Have you ever eaten a meal where the very last bite happened to be the worst giblet of food possible? You could’ve had dozens of scrumptious, chewy bits preceding, but when you get up to leave the table, they’re hard to remember with the lingering nasty taste in your mouth. The art of satisfying cinematic conclusion largely evades long-running cult classic shows, whether for dumb bureaucratic reasons or because the writers ran out of story to tell. By nature of the content, everything you read very well may be riddled with spoilers. All of these series merit a watch, though … to a point.
That ‘70s Show
The telltale sign of an impending dip in quality is undoubtedly the main character leaving. Eric Foreman’s actor Topher Grace gave up his tenure and departed organically for the last season to work on various roles during the time, most notably as Eddie Brock (Venom) in Sam Raimi’s “Spider-Man 3.” The manner in which they write him out at the end of the penultimate season is peaceful and opens a window for him to return if the stars realign. However, almost immediately in the following season, he starts making uncharacteristically unattached decisions through offscreen letters to Donna and trashes their relationship built over the entire show. Disappointing is a gross understatement.
Game of Thrones
Few producers reach such widespread acclaim for a show only to have it come toppling down around them. The beginning of the end was when the show caught up to the books, and George R.R. Martin’s brilliant ear for dialogue and comprehensive understanding of character motivations could aid no further. Inexplicable incompetence struck some fan favorite viewpoint characters leaving that sour taste in the mouth for the millions of fans worldwide, swiftly ending its reign as a modern cinematic masterpiece.

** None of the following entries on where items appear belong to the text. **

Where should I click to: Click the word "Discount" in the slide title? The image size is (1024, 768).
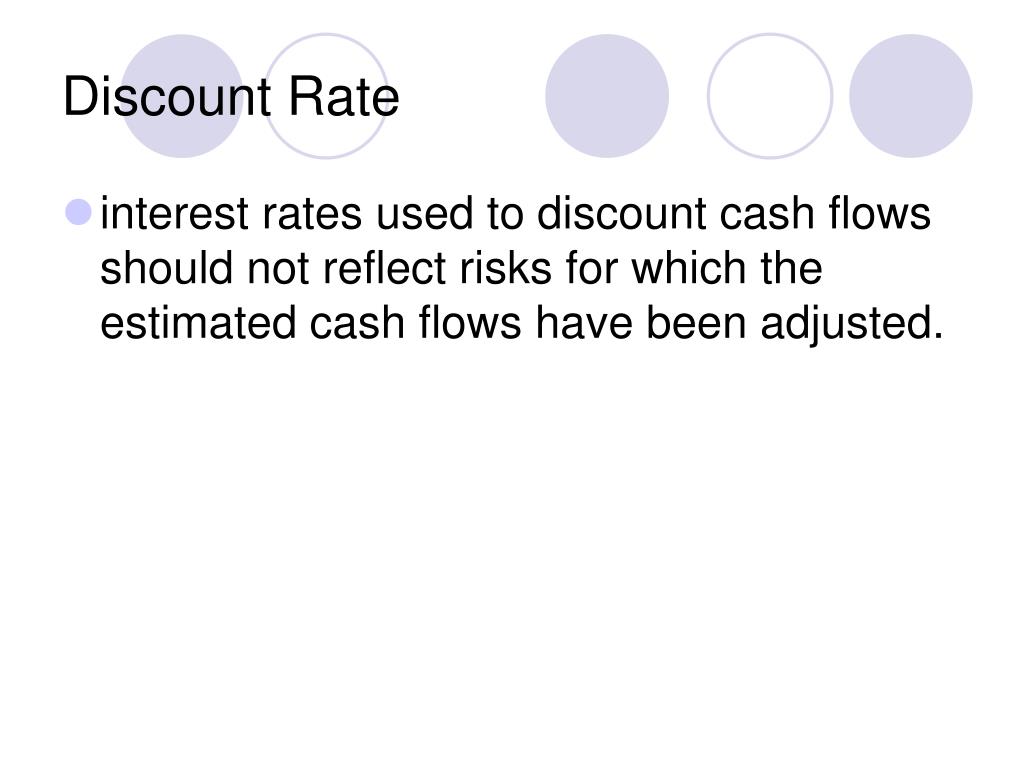point(167,97)
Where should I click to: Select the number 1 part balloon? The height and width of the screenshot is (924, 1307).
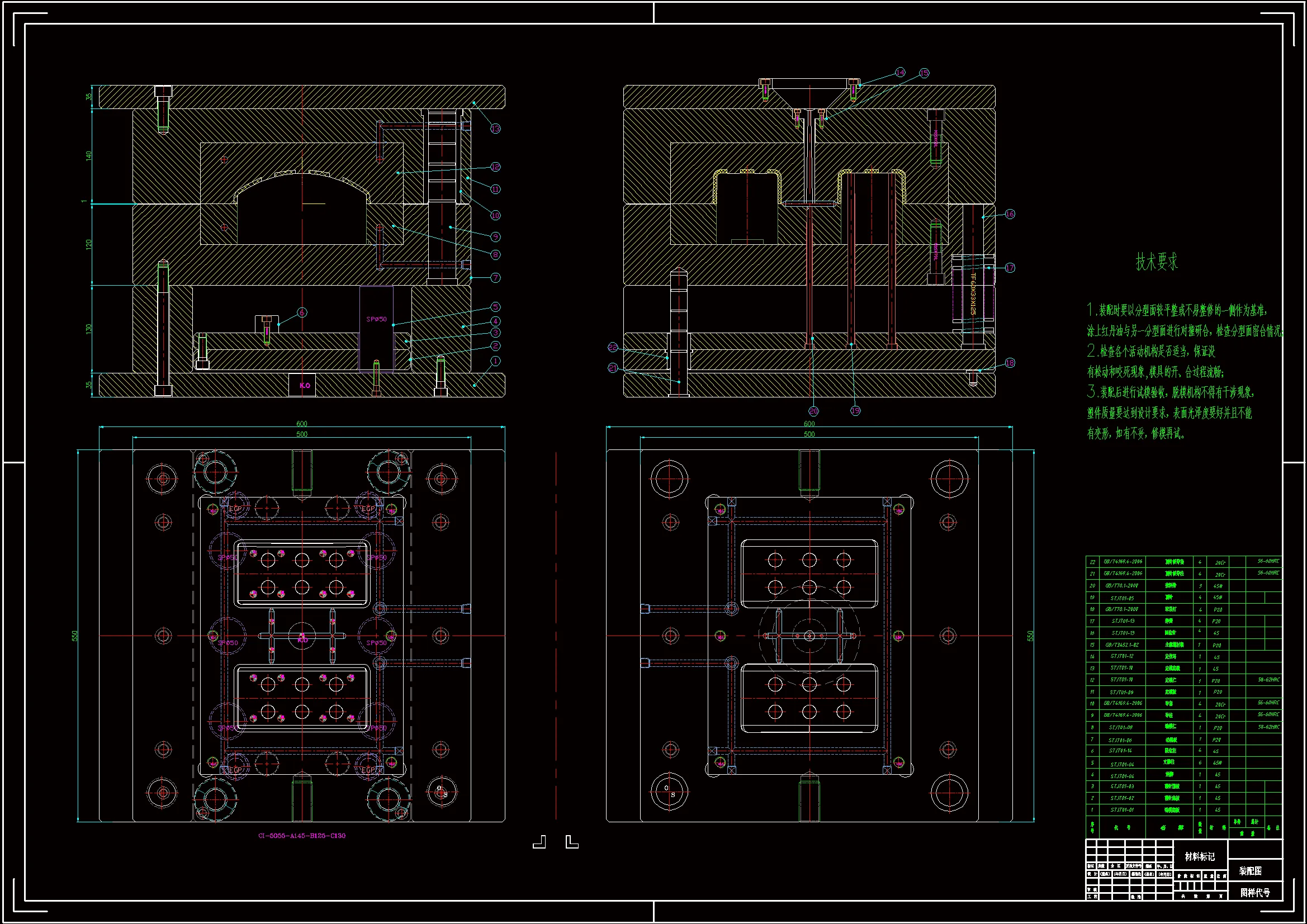(495, 361)
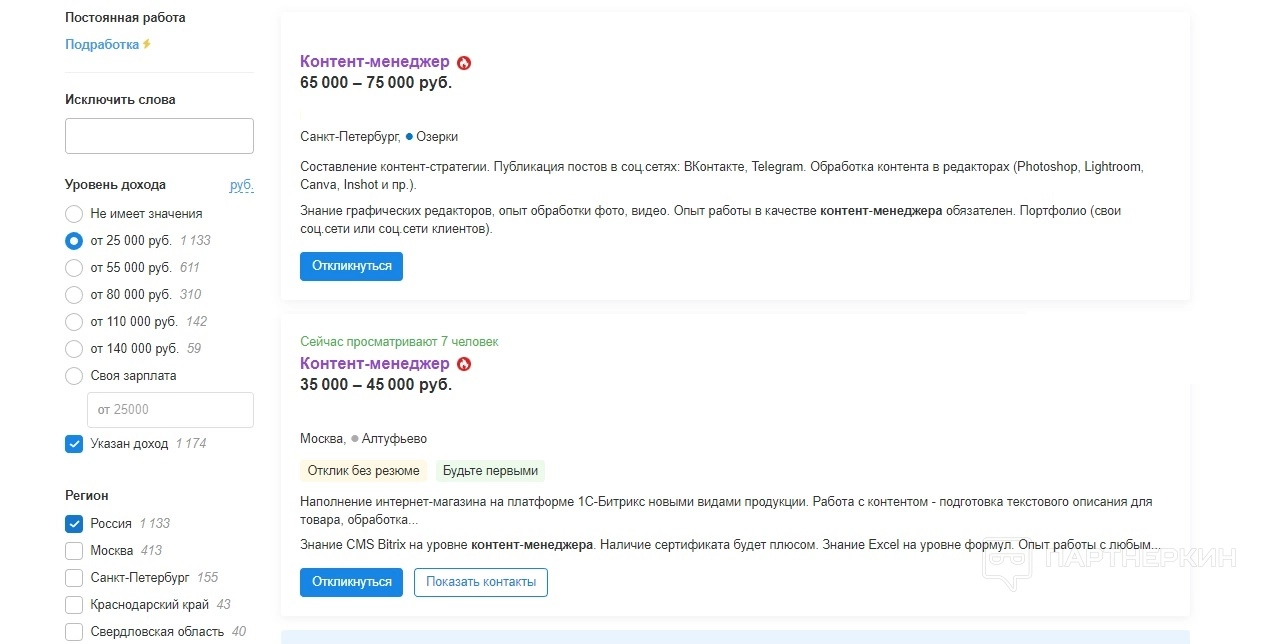1288x644 pixels.
Task: Select the 'Своя зарплата' radio button
Action: point(74,376)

Dan Harmon’s cynical nature brought a realness for which longtime fans hungered after his absence in the dramatically different season five. That coupled with the pre-Avengers Russo brothers’ direction made for an unforgettable early 2000’s classic “sitcom,” though that title feels criminal in comparison to others of the time. “Community” never leaned on the awkward crutch of a laugh track nor implemented the cheeseball episodic structure of staples like “Friends” or “How I Met Your Mother.” Season five kept this true, but fans realized the intangible element Harmon brought to the passion project that made it loveable only when it left. Unlike anything else on this list, though, Harmon and a great deal of the flavor of “Community” returned for the final season before the ink declaring it dead could dry in an unparalleled success story.

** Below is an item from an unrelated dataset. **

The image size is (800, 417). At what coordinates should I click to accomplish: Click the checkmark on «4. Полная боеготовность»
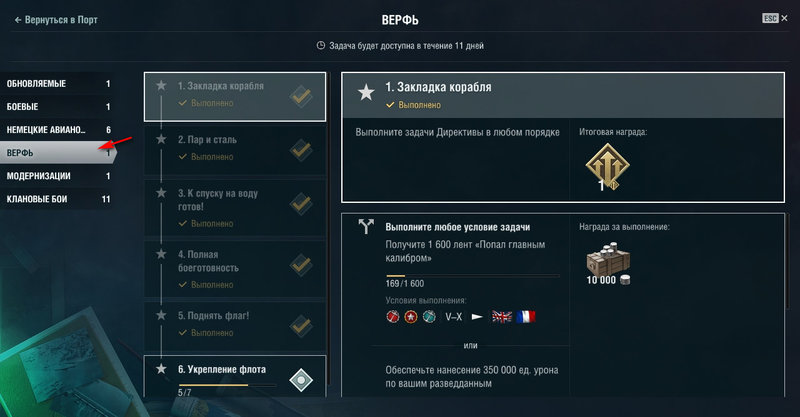click(303, 264)
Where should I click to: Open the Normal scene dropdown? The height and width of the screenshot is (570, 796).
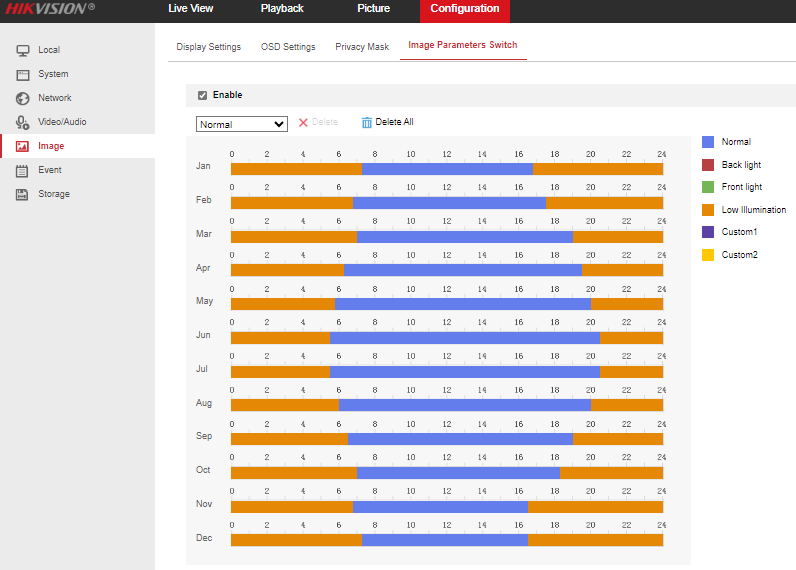[241, 124]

Few series can pull off a huge cast overhaul, and “Scrubs” is not one of those shows. The interactions between Zach Braff’s J.D. and the friends and enemies that roam the squeaky halls of Sacred Heart Hospital made the show for me. Medical dramas are ordinarily a tough sell, but I fell in love with the surreal, daydreamy style of storytelling through J.D. 's lens cutting from gritty realities to goofy bits inspired by a passing turn of phrase. Zach Braff went on to bigger and better, though, and season nine saw its biggest loss of fan attention.